How Best to Pay Indian doctors? Does Pay for Performance Act as an Indicator for Quality and Outcome's
*G Lohith and Basavalinga Ajaikumar
Consultant Radiation Oncologist, Healthcare Global Enterprises Limited, India
Submission: September 14, 2017; Published: September 15, 2017
*Correspondence Address: G Lohith, Consultant Radiation Oncologist, Healthcare Global Enterprises Limited, Bangalore, India, Email: lampard_buddy@hotmail.com
How to cite this article: G Lohith, Basavalinga A. Integration of Oncology and Palliative Care in the Indian context-Reality Check. Canc Therapy & Oncol Int J. 2017; 7(1): 555705. DOI: 10.19080/CTOIJ.2017.07.555705
Short Communication
Pay incentives for clinician performance can improve cancer care in tertiary cancer centers across India. Pay-for-performance programs have been embraced as a means to improve the quality of health care [1]. Management of cancer care has improved over the past decade with advent of technology and reverse brain drain from the west to the east and has impacted in improving patient health and reducing health care costs. One new health care model is pay-for-performance (P4P), which provides financial incentives to clinicians for achieving better health outcomes. In the traditional "fee for service" model, doctors are paid a set amount regardless of patient outcomes. Pay-for-performance, meanwhile, aims to pay doctors more when they deliver higher- quality care. In theory, therefore, pay-for-performance will align both financial and professional incentives towards quality, which should promote professional values [2].
The Questions
How can we Pay Doctors, so that they will be Motivated to Provide high-Quality Care?
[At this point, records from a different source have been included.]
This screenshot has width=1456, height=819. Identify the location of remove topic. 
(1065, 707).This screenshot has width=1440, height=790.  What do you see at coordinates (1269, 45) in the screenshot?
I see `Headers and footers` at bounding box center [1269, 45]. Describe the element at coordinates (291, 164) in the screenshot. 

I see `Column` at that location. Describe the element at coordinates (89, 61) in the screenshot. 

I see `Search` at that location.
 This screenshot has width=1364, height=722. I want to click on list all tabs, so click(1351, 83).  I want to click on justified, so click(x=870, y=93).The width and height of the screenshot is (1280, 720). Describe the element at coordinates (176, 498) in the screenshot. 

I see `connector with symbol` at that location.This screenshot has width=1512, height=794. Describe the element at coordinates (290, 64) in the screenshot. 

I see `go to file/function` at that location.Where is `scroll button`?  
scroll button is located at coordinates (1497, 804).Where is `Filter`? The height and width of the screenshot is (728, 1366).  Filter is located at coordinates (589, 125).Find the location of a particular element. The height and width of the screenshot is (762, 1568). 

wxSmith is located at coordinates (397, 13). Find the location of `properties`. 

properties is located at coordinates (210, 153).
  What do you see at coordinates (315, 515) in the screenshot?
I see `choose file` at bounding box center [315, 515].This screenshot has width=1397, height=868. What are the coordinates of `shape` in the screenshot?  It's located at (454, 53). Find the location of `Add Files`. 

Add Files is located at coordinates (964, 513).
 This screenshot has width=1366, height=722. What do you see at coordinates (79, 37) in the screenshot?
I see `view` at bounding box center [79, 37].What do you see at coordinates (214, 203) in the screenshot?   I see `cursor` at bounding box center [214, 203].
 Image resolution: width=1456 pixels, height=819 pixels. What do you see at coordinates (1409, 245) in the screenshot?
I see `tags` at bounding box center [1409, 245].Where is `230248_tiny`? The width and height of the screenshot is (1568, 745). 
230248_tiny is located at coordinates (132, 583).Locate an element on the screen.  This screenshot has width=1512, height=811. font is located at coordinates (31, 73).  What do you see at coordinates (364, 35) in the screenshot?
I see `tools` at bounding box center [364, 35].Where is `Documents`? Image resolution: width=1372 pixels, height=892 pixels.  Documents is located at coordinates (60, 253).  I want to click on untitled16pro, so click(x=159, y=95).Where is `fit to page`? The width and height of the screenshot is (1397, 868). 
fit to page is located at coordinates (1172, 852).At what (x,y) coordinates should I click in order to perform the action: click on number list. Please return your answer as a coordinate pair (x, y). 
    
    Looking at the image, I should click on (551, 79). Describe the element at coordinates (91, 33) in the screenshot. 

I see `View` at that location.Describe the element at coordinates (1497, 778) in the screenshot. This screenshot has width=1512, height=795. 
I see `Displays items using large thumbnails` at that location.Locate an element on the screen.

The latter part of this question implies one suspect assumption about the medical profession. First, it assumes that a major reason we suffer from relatively poor quality health care today is that physicians aren't yet sufficiently motivated to do better. My critique of the first assumption is concise and probably obvious; most physicians are highly motivated to give the highest quality of care to their patients and I doubt the lack of motivation ranks in the top 10. If pay-for-performance is to support professionalism, it must come from us (Doctors). In other words, it's not enough for physicians to complain that pay-for-performance is misdirected, inaccurate and risky. If the profession asserts its responsibility for determining how to define, measure and reward for quality-then pay-for- performance can promote not only high-quality care.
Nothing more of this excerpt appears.